PAGE TEXT
======
They met with members of the Public Integrity Unit and asked to see other video evidence LMPD had, such as surveillance footage from Kroger, that allegedly showed Gazaway firing at officers.

“There are TV screens in the room, so we said, ‘Okay, can we just see what happened? … Let’s just watch it with you. And they said that we would be able to do that after the investigation was finalized,” Gazaway Bell said.

Months went by with no answers. In December, the family hired attorney Laura Landenwich to try to obtain information about the investigation and prepare for a possible civil rights lawsuit. But they only have a year after the shooting to do so. 

Landenwich’s subpoenas and open records requests seeking forensic reports, witness statements and the rest of the footage from the investigation have all been denied because of the open PIU investigation. The family and Landenwich say they believe the department is using the open PIU case as a way to run out the clock.

The family sued LMPD on June 25 in an attempt to compel the department to release those records. Landenwich said in the suit that LMPD failed to offer meaningful explanation of how the disclosure of the document could cause harm to an ongoing investigation in some “significant and concrete way,” as the law requires.

“There cannot be accountability without transparency. And there can’t be transparency until Louisville Metro Police Department starts complying with open records laws and telling families what has happened to their loved ones,” Landenwich said. “Regardless of what the facts are, we just want to know.”
======
Word and element location data
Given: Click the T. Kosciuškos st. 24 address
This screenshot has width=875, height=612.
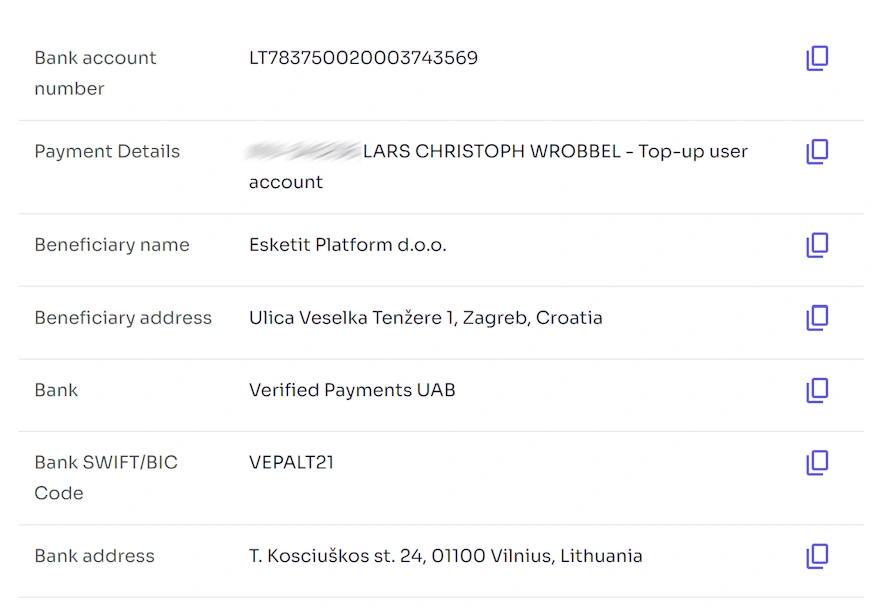Looking at the screenshot, I should 445,556.
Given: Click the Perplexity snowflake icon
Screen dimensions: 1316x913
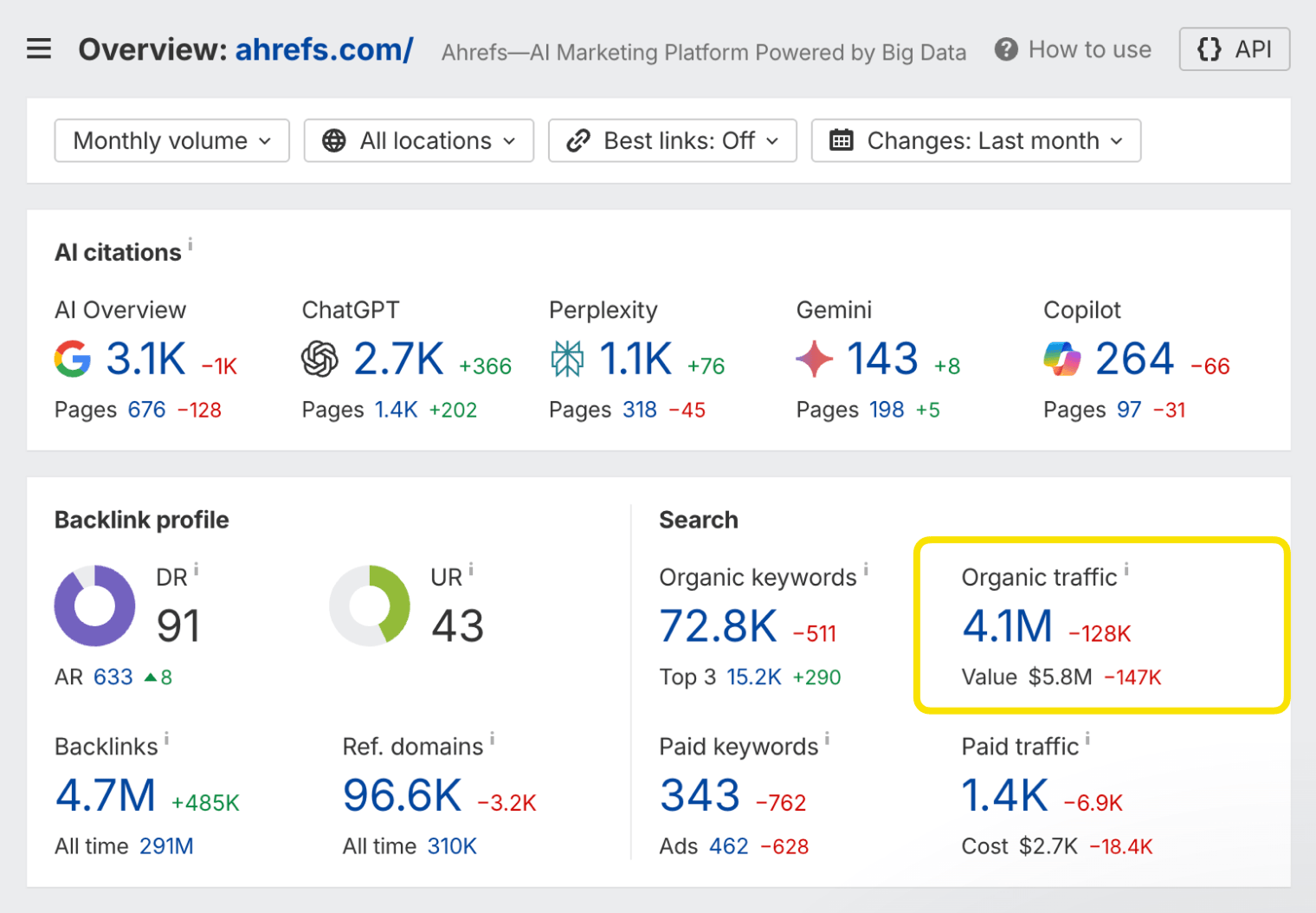Looking at the screenshot, I should 567,359.
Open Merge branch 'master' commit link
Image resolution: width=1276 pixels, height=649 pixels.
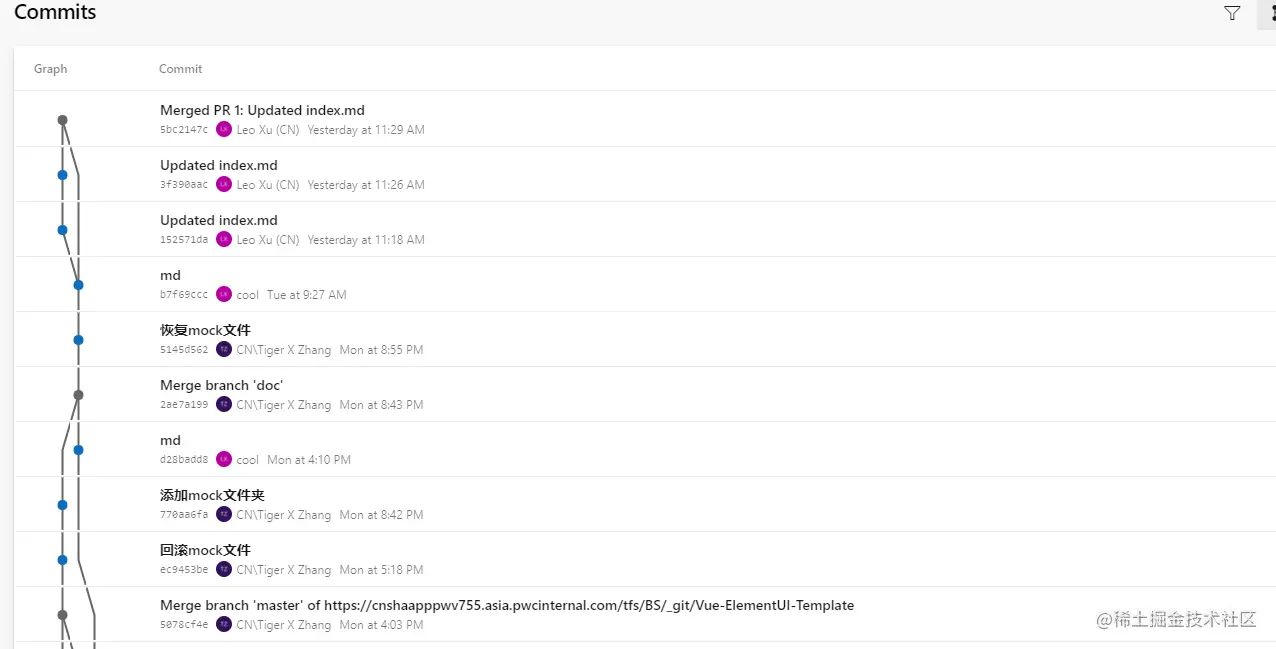click(x=507, y=605)
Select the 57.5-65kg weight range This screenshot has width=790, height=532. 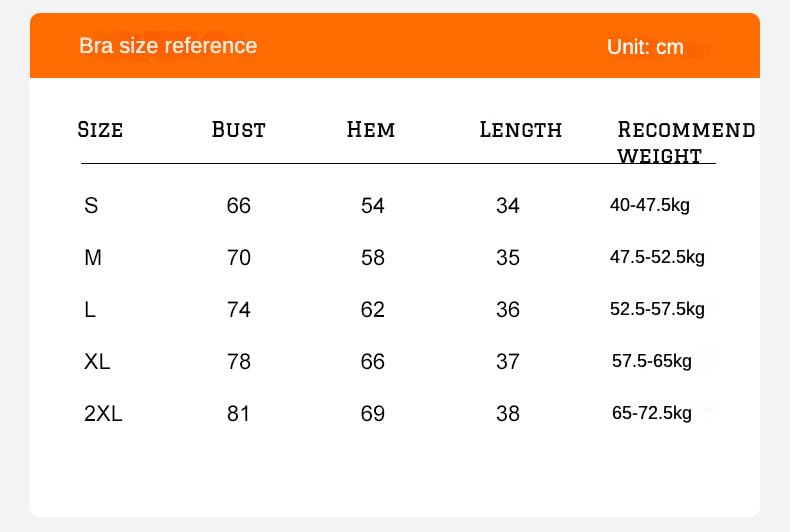coord(652,361)
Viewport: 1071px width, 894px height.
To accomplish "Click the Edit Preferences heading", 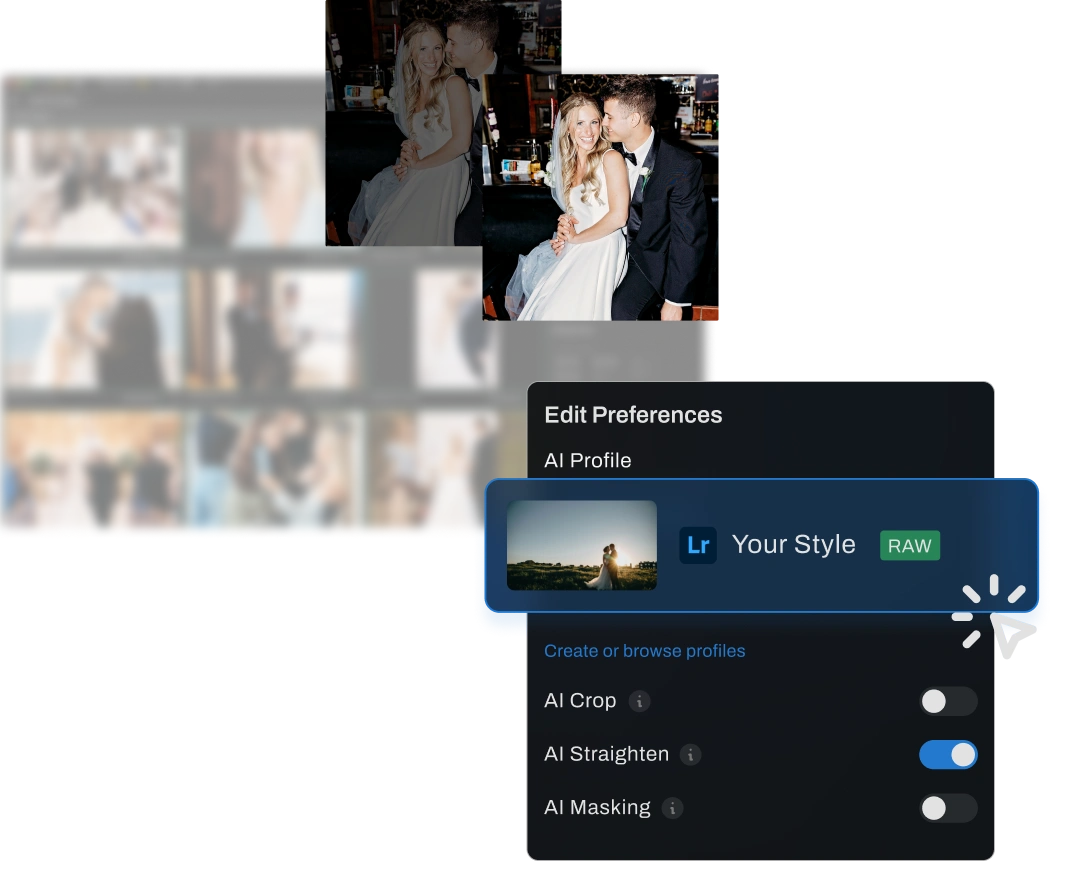I will (632, 415).
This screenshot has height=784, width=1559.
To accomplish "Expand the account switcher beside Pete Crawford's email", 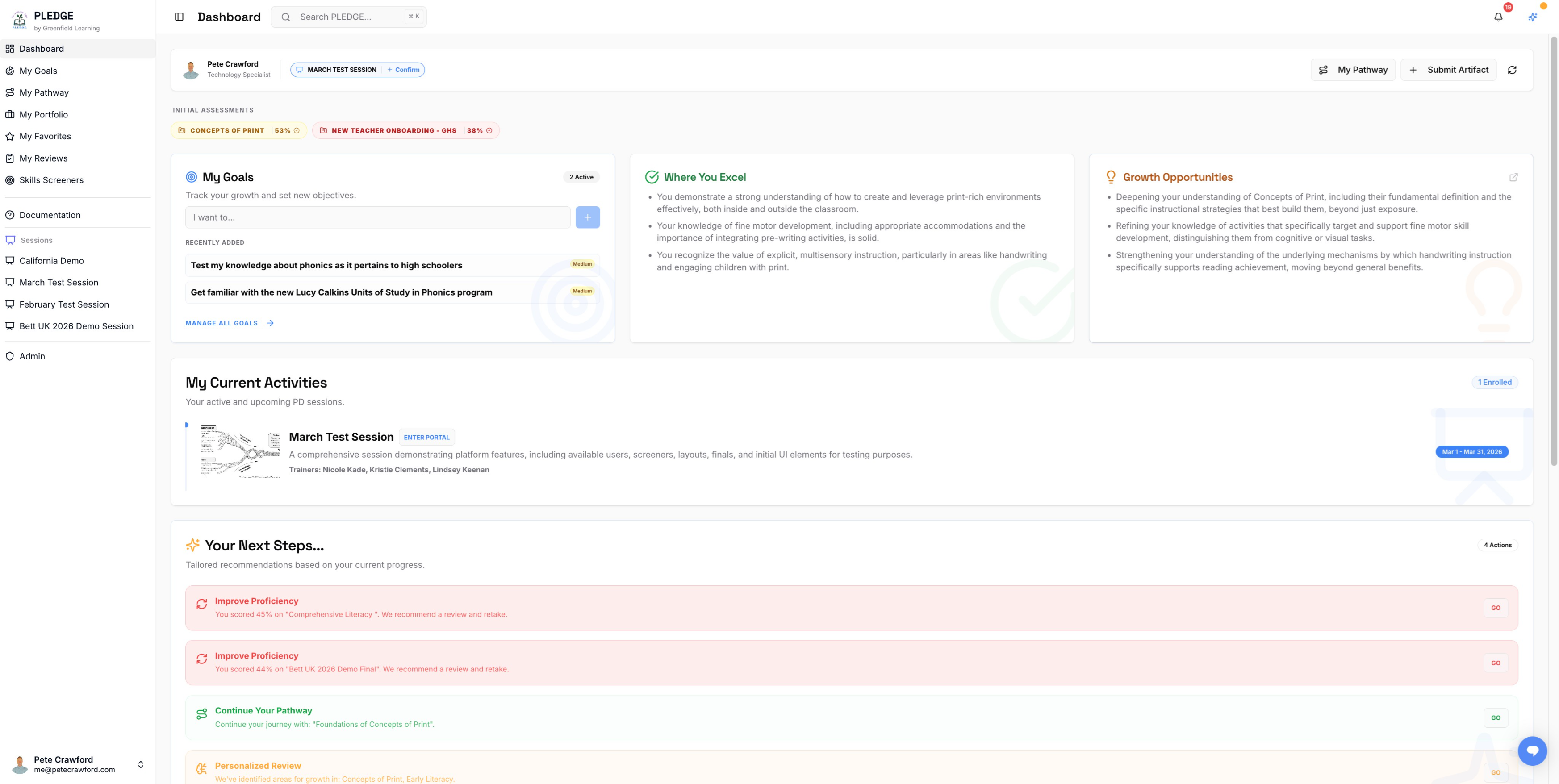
======
TASKS FOR THIS EXERCISE
(1) Duplicate the LMPD records passage from "They met with" up to and including "firing at officers.".
(2) According to the LMPD records passage, what did Landenwich's subpoenas and open records requests seek? List every kind of record named.
(3) Write the next part of the LMPD records passage, starting right after its final sentence.

EXERCISE RESPONSES
(1)
They met with members of the Public Integrity Unit and asked to see other video evidence LMPD had, such as surveillance footage from Kroger, that allegedly showed Gazaway firing at officers.

(2)
Forensic reports
Witness statements
The rest of the footage from the investigation

(3)
More than seven months after the shooting, LMPD still has Stephenson Carter’s car, which Gazaway drove to the Kroger. They told her they couldn’t return it until after the investigation was closed.

Return To Duty

Although the case is still under review by the commonwealth’s attorney, both officers involved completed a “return to duty qualification firearm training” on January 29, almost three months after the shooting, according to LMPD personnel files. It’s clear Norton returned to duty, since he was involved in the June shooting, but LMPD didn’t respond to questions about when he returned to duty, or whether Dugan is also back on patrol.

The day before that training session, each received a letter of commendation for their actions the night of the fatal shooting. The letter says they responded to a shooter firing “indiscriminately” in the Kroger. The commendation letter also informs the officers they have been nominated for the Medal of Honor.

“You are to be praised and recognized for your exceptional bravery,” the commendation letter reads. “You placed your own lives at risk of serious physical injury or death confronting the shooter and engaging in a deadly fire fight when the shooter began to fire his weapon at you.” 

The nomination form also notes that video of the incident is “locked due to a PIU investigation.”

To Stephenson Carter, the fact that the department awarded the officers a commendation letter before closing her son’s case and letting her family know more about what happened that night is like rubbing salt in her wounds.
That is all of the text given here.